スポーツ

新庄ビッグボス“化けの皮”を剥ぐ!楽天が野村ID一番弟子を招請へ

新庄剛志 
新庄剛志 (C)週刊実話Web

東北楽天が〝ビッグボス〟新庄剛志監督を熟知する男を「チーム戦略室」に迎え、事実上の〝監督二刀流〟に着手。

常識が通じない「新庄日本ハム」に対処するのが狙いで、石井一久監督と連携して「野村ID野球の系譜」を語るビッグボスの化けの皮を剥ぐ――。

「今季の日本ハムは、今も誰がレギュラーか、打順や守備位置も分からない。AI(人工知能)を使ったデータ分析もゼロベースに戻さざるを得ず、あらゆる面で見る者に『?』と思わせる」(パ球団・戦略担当者)

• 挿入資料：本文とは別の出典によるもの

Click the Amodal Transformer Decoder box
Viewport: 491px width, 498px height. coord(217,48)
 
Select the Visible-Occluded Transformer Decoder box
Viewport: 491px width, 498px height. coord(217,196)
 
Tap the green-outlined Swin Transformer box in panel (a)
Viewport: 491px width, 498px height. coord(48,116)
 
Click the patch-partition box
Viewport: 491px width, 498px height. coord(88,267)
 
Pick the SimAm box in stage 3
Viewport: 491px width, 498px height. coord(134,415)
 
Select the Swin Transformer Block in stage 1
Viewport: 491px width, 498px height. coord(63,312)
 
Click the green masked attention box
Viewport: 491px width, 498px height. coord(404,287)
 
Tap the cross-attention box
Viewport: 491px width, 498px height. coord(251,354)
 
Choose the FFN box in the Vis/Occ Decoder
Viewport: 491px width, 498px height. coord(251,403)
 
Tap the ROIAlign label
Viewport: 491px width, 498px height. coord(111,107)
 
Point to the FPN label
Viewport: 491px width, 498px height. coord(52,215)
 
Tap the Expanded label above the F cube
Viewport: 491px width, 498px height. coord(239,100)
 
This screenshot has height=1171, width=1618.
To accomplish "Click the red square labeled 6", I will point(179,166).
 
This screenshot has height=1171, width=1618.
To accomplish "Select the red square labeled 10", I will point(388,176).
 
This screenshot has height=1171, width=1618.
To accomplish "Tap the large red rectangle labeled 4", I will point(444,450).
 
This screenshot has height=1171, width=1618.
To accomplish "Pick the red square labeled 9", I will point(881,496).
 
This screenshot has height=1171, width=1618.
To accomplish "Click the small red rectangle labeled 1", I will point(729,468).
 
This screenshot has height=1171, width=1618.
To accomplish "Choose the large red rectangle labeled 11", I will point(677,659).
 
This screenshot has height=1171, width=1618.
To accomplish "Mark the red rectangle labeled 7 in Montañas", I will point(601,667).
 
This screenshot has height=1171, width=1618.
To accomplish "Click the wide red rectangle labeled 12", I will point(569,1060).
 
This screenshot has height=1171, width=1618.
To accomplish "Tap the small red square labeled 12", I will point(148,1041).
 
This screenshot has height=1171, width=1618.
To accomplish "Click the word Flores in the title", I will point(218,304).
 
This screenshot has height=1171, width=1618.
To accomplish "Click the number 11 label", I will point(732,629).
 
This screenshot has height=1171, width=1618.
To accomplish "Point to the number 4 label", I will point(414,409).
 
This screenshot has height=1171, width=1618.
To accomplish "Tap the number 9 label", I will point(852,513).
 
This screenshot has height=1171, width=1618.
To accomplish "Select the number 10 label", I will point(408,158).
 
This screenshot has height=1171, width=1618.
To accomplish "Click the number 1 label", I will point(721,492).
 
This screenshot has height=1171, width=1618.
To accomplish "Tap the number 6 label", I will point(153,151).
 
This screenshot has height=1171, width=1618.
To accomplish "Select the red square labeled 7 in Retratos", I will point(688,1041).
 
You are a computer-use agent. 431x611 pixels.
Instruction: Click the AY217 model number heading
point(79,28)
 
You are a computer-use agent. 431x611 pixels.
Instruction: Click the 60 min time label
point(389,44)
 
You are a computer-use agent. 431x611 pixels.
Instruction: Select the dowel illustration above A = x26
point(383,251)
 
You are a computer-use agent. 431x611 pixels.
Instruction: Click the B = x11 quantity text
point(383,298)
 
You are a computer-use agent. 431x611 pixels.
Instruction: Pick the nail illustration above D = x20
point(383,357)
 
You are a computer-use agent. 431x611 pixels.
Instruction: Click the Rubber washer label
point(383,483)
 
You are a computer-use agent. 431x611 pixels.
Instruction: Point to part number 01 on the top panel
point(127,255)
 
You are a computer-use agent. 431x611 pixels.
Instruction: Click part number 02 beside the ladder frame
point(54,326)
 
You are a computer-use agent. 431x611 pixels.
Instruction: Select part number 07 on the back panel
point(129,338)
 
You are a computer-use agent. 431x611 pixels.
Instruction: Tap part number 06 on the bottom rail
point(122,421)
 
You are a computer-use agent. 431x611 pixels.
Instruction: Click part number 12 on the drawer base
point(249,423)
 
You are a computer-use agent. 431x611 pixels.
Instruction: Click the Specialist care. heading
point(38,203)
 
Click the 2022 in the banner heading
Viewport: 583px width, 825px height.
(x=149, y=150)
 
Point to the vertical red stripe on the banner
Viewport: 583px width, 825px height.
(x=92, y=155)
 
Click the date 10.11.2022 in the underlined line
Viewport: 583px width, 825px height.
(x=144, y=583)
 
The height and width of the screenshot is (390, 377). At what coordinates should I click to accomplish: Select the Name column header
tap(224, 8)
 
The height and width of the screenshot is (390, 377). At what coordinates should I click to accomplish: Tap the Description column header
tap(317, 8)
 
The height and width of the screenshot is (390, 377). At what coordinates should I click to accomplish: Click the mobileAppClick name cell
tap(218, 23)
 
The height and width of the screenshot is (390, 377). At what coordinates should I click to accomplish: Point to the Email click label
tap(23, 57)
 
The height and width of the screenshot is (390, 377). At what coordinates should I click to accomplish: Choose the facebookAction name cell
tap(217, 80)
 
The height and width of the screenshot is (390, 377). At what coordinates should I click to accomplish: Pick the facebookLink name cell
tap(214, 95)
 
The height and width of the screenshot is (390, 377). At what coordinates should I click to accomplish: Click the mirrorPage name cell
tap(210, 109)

開幕を1週間後に控え、日本ハム戦を不安視する声が上がっている。FAの権利を持つ西川遥輝(現楽天)、大田泰示(現横浜)、秋吉亮(現独立リーグ福井)を「ノンテンダー」という名目で放逐し、一、二軍の垣根を撤廃。入団4年目でプロ通算5本塁打の万波中正を4番に重用する一方、守備に課題を持つ清宮幸太郎を一塁から左翼にコンバート。関係者すら「ありえない采配」で驚かせている。

近年、パ・リーグが勝るのは選手個々の能力もあるが、データを統計的に分析するAIが作戦の成功確率を算出してきたことも見逃せない。今季の巨人がオープン戦で最下位に低迷していることが如実に物語る。

「特にIT企業のソフトバンクと楽天は、この分野のエキスパート。だが、新庄剛志監督は、思いつきというか根拠のない作戦ばかり。戦力不足でハナから優勝する気がないからできる戦術だろうが、相手の球団はたまったものじゃない」(スポーツ紙デスク)

そこで、三木谷浩史オーナーが指令したのが、「インテリジェンス部門」の見直しと強化だ。新庄監督の作戦がデータで読み解けないのであれば、「彼の性格や行動に精通した人物を呼べ」と――。

白羽の矢が立ったのが、ヤクルト元監督の古田敦也氏だ。新庄監督とはチームは違うが、同じ1989年入団。突飛な性格を熟知している。

「同門」ながら“犬猿”の仲…

古田氏はヤクルト監督時代の野村克也氏の薫陶を受け、新庄氏もまた阪神監督時代の野村氏にID野球を学んだ、いわば「同門」。しかし、目指す野球は対極で、ゲータを統計的に分析する古田氏に対し、新庄氏は〝だまし合い派〟。ともに流れを受け継ぐものの、古田氏には「野村ID野球の正統後継者は自分」との自負があり、ゲリラ的な新庄監督とは犬猿の仲なのだ。

とりわけ「優勝は目指さない」、「新人も含め全選手を交代で一軍試合に使う」と宣言したことに、労組プロ野球選手会会長も務めた古田氏は真っ向から反発。「優勝しなければ、年俸は上がらない」、「選手の価値を一方的に下げるものだ。喜ぶのは相手チームだけ」と、今季の優勝予想では強い信念を持って日本ハムを最下位に切り捨てた。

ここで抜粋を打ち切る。